─── ENTRIES SHOWN
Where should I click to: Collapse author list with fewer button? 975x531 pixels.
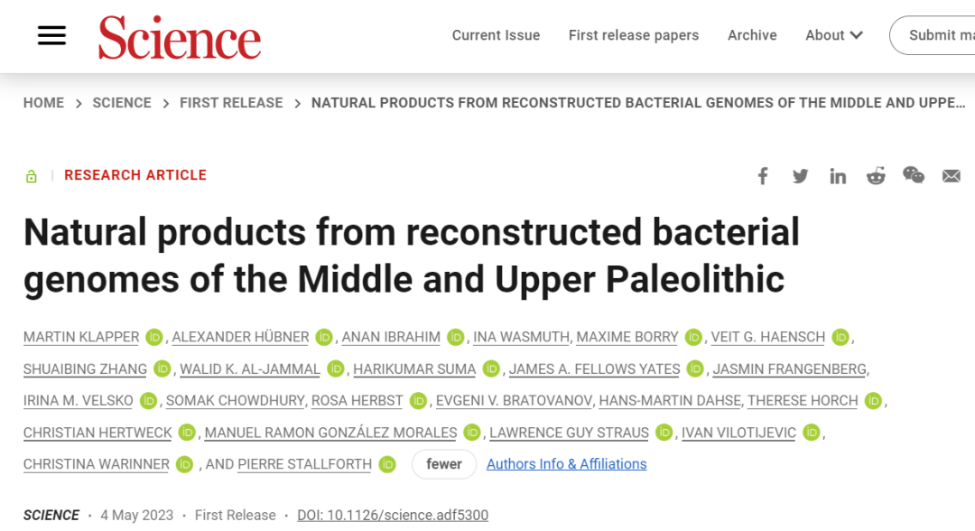click(x=444, y=464)
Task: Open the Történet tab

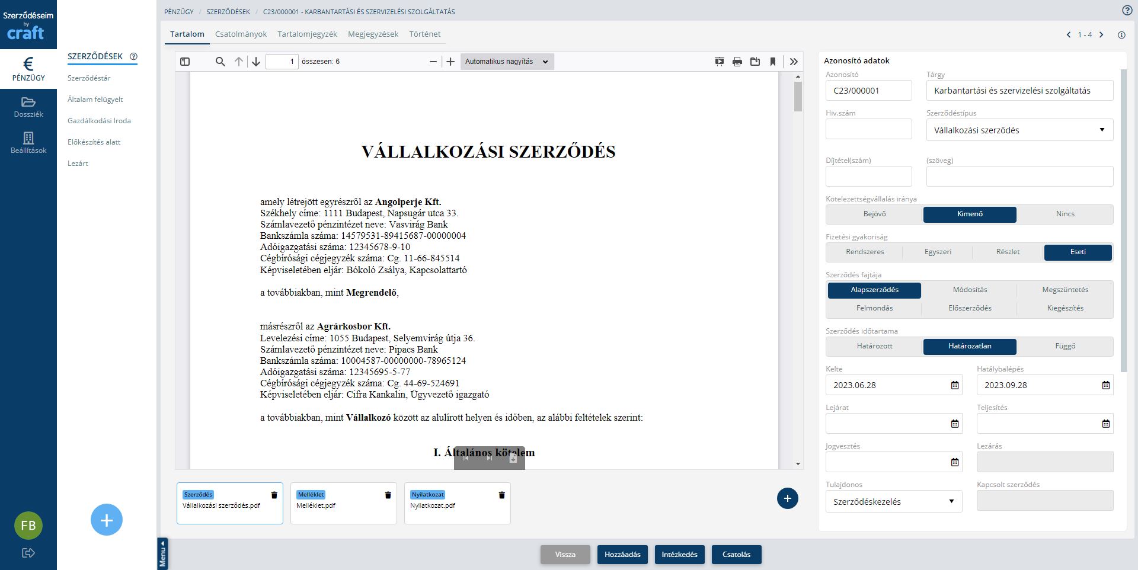Action: point(424,34)
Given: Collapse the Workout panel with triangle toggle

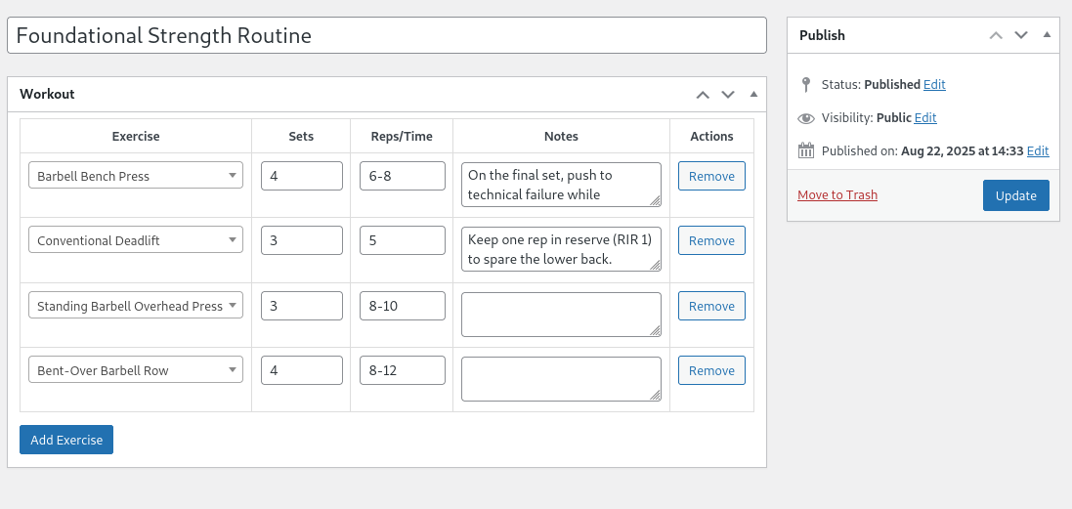Looking at the screenshot, I should (x=753, y=95).
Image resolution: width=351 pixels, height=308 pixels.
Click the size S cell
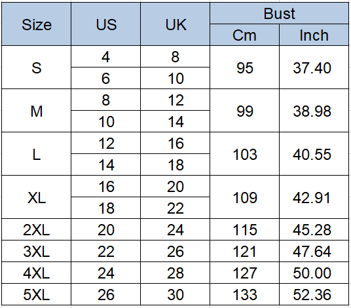click(37, 67)
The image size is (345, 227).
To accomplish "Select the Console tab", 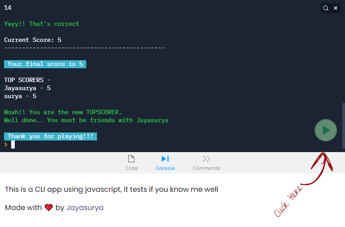I will click(165, 163).
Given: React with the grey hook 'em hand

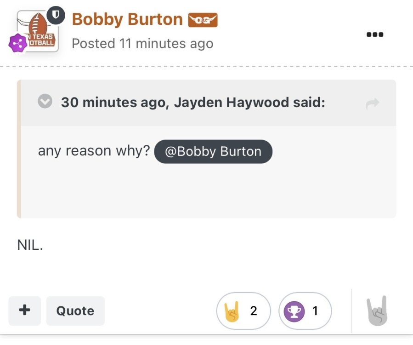Looking at the screenshot, I should (377, 311).
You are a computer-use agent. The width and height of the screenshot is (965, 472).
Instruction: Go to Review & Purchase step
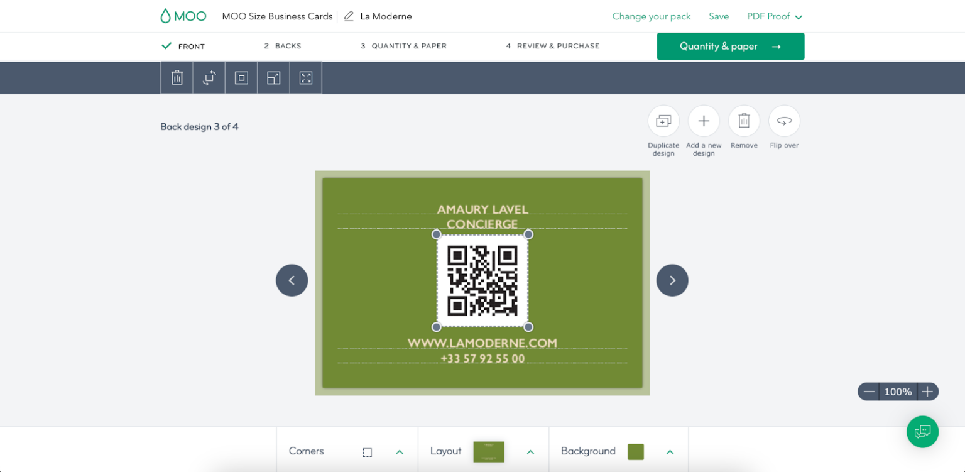coord(553,46)
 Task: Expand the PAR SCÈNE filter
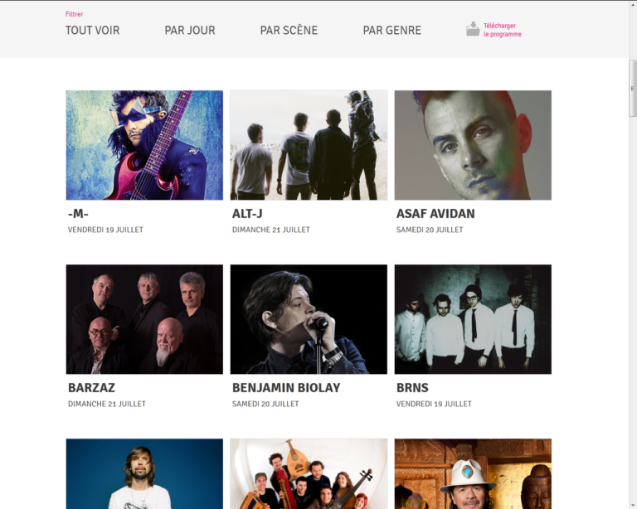coord(289,31)
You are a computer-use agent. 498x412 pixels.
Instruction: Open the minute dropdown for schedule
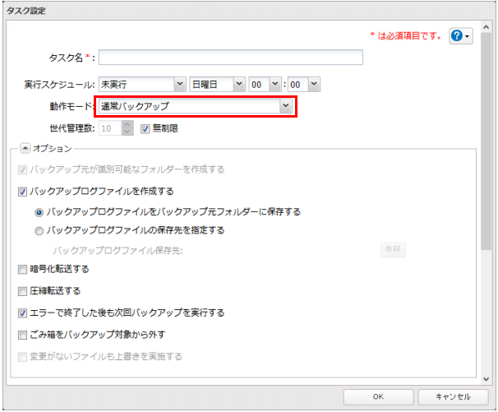tap(313, 84)
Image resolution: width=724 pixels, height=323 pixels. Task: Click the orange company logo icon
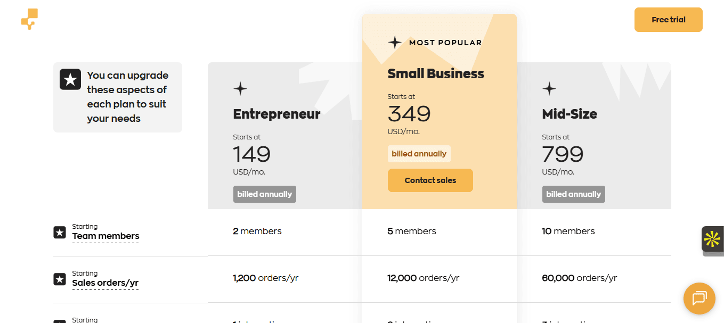click(30, 19)
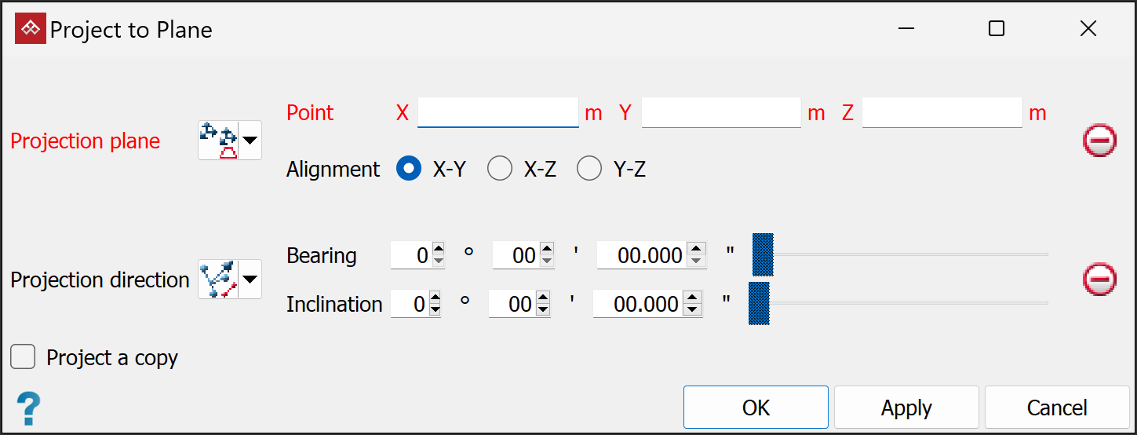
──────
EXERCISE DIRECTIONS → Every line of the entries above that holds "computer" should be copied out.

THE COMPLETED TASK →
You are a computer-use agent. The width and height of the screenshot is (965, 472).
You are a computer-use agent. 498x412 pixels.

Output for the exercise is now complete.